[[ DATA FOR THIS EXERCISE open ]]
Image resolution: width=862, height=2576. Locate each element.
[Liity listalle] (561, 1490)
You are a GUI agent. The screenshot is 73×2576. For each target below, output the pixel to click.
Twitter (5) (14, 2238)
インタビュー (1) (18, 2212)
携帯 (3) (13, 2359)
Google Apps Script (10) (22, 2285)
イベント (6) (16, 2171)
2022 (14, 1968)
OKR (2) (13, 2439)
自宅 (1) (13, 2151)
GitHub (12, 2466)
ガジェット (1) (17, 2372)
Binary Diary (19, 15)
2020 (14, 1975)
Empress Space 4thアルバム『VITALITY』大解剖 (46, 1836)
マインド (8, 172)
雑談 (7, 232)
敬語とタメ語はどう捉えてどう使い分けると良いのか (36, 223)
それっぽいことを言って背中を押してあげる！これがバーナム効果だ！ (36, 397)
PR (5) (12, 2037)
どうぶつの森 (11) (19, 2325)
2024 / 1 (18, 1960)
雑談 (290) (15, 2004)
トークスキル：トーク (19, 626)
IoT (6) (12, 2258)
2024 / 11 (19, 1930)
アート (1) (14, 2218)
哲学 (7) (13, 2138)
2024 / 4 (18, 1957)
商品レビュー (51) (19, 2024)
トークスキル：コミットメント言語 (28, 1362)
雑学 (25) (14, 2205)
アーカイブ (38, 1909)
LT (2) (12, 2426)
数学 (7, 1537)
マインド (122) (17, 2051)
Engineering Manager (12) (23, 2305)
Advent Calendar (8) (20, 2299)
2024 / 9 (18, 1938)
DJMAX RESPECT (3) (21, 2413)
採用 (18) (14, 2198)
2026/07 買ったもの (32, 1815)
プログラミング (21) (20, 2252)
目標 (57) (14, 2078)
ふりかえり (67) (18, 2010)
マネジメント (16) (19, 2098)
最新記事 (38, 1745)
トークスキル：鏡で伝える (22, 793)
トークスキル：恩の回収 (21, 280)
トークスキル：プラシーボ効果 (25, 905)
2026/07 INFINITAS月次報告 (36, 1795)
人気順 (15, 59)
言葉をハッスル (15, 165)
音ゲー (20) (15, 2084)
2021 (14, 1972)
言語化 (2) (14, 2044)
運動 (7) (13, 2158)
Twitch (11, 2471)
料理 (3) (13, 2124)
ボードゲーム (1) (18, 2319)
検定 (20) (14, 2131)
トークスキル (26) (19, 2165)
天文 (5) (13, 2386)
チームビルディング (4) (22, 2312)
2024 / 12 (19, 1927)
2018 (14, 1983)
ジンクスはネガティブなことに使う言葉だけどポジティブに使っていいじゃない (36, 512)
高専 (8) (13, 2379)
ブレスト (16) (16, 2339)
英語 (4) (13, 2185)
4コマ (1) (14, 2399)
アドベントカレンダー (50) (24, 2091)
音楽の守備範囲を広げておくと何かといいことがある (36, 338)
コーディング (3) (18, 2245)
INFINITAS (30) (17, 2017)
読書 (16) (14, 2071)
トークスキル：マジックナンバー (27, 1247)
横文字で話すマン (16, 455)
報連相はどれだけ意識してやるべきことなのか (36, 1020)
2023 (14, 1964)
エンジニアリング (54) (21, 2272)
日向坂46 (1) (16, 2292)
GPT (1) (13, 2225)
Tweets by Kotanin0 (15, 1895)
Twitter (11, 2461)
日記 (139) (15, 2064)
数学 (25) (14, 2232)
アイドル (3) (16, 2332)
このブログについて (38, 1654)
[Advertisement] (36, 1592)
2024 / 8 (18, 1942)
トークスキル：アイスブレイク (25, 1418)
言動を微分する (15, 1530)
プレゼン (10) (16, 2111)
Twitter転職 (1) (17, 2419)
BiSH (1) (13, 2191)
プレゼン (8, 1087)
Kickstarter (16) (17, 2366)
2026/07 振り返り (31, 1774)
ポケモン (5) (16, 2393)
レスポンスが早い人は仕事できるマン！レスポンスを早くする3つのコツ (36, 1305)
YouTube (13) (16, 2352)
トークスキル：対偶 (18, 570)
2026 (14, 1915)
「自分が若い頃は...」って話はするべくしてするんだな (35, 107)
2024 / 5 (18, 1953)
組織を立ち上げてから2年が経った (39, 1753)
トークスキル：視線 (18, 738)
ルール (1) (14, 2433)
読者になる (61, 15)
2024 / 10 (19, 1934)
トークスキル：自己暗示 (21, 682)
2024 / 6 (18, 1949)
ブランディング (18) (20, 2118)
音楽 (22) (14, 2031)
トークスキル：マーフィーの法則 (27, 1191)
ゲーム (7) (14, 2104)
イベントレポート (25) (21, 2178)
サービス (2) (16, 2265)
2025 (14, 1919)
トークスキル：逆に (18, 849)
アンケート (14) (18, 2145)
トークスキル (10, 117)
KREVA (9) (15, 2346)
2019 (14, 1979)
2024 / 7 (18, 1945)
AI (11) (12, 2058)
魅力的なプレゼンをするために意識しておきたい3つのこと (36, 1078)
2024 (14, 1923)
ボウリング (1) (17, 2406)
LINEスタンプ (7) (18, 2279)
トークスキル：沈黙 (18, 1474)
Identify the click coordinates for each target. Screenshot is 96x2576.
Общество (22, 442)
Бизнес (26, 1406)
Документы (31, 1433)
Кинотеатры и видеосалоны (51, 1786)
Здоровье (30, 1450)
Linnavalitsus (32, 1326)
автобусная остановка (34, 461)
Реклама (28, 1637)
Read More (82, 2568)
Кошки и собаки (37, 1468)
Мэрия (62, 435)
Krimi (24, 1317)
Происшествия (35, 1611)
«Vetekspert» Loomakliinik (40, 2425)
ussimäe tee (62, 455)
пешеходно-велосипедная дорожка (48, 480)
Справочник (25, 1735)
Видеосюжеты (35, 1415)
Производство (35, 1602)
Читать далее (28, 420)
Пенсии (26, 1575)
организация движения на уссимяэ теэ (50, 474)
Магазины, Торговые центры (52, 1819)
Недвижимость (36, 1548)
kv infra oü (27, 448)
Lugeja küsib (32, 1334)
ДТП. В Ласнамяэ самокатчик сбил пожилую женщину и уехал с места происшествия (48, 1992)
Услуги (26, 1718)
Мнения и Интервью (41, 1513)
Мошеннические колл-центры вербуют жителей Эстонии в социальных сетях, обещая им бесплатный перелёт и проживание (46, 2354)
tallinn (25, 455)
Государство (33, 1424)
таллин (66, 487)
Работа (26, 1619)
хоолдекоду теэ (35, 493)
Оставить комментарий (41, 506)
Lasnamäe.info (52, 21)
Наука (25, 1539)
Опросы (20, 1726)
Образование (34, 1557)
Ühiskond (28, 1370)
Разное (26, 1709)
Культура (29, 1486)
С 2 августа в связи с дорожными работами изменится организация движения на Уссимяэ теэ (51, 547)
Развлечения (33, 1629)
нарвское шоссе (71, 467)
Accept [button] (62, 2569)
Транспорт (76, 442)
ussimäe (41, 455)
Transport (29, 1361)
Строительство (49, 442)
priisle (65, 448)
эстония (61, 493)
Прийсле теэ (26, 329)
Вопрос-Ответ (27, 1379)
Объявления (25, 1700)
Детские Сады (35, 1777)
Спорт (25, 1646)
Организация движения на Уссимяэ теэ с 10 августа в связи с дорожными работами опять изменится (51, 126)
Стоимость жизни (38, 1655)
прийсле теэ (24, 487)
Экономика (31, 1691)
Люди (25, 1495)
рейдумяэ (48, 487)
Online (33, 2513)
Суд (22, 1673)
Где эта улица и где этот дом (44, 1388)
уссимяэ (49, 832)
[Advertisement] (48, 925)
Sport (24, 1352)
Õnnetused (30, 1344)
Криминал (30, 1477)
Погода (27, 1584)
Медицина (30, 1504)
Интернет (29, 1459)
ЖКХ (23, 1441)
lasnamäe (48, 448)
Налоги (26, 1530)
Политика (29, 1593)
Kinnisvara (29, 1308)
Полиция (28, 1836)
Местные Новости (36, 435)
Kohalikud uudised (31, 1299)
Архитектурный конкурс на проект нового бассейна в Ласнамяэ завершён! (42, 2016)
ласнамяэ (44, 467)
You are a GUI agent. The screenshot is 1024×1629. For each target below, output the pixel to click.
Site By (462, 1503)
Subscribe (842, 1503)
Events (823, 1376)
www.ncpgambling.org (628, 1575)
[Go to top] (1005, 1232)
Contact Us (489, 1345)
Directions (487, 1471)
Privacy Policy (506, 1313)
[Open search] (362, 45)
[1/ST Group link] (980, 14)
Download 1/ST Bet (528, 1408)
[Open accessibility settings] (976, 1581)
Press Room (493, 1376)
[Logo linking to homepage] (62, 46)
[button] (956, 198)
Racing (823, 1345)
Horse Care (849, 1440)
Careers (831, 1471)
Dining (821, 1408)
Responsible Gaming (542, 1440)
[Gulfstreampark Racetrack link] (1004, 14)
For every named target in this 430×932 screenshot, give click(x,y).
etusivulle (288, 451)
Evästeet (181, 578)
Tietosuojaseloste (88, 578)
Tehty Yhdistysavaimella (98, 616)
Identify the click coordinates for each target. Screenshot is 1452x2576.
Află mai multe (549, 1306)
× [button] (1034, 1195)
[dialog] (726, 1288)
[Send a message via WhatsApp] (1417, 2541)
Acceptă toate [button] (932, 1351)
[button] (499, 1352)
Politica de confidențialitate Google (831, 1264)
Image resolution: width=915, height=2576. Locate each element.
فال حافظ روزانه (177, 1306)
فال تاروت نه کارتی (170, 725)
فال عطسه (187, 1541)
[[ DATA FOR THIS EXERCISE closed ]]
TASK TO CARRY OUT: Using the data above, establish how many lines include the word "Image"; the reply is that number only.

THE COMPLETED TASK: 2